Says Nilesh Shah, managing director at Envision Capital: “The tapering off of easy money days will prompt both banks and NBFCs, to look at managing the liability profile more steadily going forward.” Until IL&FS
hit the roof, the relevance of deposits as a key source of funds took a backseat as banks and non-banks — the latter simply rolled over commercial papers (CP) -- were able to tap the money market at relatively cheap rates. Since then the cost of funds have moved northwards by 40-70 basis points. What Shah implies is that NBFCs
can’t grow their books, as banks will hereon be the price-setters. To the extent that caps on the CP route are on the cards, and that mutual funds will anyway not readily buy into them, it will make the whole-sale funding route tougher for NBFCs.
Given that banks have an edge over NBFCs on the deposit front, this will be a key driver of M&A deals. Smaller and region-focused private banks such as Karnataka Bank, Federal Bank, South Indian Bank, City Union Bank, and Catholic Syrian Bank, which have deep deposit penetration in their respective markets
are seen as attractive merger candidates. A good deal with an NBFC will help these banks grow exponentially; some of the bigger NBFCs anyway have a good feel of the bottom of the pyramid. As to whether banks woo NBFCs or vice-versa is a different matter.
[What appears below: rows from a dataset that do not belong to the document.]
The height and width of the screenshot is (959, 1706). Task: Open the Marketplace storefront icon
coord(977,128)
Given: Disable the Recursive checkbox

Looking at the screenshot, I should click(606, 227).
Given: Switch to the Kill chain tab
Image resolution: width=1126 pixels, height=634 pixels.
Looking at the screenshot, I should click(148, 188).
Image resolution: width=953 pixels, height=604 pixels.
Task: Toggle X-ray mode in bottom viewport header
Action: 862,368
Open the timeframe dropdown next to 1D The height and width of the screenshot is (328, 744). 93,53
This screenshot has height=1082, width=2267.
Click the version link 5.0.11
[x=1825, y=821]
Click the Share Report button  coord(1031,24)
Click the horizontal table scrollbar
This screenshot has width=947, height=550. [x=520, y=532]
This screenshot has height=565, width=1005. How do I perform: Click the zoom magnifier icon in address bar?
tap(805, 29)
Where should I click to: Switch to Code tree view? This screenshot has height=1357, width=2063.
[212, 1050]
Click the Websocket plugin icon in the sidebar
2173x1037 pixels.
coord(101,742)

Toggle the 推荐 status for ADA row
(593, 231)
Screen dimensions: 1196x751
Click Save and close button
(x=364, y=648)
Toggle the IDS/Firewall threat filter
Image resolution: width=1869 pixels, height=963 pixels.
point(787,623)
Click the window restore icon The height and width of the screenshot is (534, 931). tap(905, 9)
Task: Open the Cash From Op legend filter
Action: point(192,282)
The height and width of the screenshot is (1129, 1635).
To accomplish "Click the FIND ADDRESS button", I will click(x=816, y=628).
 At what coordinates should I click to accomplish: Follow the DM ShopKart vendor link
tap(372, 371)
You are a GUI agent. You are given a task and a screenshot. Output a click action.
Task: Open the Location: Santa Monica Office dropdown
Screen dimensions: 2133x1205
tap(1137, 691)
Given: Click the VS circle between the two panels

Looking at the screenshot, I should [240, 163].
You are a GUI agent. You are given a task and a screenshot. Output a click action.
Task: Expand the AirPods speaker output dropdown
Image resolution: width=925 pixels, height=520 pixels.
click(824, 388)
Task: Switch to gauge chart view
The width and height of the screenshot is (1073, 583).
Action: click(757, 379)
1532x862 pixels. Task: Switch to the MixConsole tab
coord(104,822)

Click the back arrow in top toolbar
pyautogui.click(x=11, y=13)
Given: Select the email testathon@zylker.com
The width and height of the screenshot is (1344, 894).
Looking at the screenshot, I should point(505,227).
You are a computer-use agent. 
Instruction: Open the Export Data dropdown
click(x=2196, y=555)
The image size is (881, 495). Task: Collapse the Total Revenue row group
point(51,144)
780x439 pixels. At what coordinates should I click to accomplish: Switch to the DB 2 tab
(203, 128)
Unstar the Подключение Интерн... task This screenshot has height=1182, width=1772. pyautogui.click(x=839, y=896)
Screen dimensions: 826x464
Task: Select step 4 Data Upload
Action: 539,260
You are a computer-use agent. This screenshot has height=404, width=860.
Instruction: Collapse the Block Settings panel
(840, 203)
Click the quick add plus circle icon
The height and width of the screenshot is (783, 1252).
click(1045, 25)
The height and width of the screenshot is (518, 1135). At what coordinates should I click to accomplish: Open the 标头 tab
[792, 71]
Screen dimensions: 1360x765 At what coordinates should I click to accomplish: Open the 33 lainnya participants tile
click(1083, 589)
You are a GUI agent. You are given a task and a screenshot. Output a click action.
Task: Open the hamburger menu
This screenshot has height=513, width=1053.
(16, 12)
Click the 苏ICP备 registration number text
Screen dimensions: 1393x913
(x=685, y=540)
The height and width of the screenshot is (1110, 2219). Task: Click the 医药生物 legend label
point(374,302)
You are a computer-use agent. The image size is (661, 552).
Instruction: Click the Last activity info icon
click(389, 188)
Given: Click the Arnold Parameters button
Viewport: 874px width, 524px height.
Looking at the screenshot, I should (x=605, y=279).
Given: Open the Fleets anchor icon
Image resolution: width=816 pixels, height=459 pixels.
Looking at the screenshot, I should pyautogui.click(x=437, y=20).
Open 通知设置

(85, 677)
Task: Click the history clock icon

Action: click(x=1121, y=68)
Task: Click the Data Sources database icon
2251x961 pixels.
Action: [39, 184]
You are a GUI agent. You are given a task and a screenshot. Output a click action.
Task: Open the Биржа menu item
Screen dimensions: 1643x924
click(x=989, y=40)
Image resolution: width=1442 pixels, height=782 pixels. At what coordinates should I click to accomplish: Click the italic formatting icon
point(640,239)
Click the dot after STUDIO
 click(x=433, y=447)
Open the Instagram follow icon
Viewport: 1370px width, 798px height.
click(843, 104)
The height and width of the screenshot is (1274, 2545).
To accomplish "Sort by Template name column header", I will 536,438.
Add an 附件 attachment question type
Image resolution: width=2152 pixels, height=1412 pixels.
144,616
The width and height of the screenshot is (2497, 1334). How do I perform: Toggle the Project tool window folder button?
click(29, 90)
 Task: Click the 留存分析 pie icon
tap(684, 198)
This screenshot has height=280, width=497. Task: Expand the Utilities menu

In the mid-1990s, the then term-lender Industrial Credit and Investment Corporation (ICICI) showed the way by strategically picking up NBFCs — the merger of its subsidiary, Shipping Credit and Investment Corporation of India with itself; and then gobbling up ITC Classic and Anagram Finance. It merged with ICICI Bank in 2001. In the mid-2000s, we had IndusInd Bank putting in Ashok Leyland Finance, a Hinduja group concern into its belly, albeit for an entirely different set of reasons.
The hiccups going ahead
While mergers do seem to be a logical step forward in the chase to secure capital and growth, Ashvin Parekh, managing partner, Ashvin Parekh Advisory Services points out, “Valuations may play spoil sport, deals that have now taken place are at multiples lower than earlier transactions.” All the more so as Bindra says: “Few want to explore beyond the tier-2 and tier-3 cities. The bottom of the pyramid is an underserved, wide opportunity. But existing players don’t want to go beyond where the private banks are today. People are chasing the same pie. This is acting as an entry barrier.”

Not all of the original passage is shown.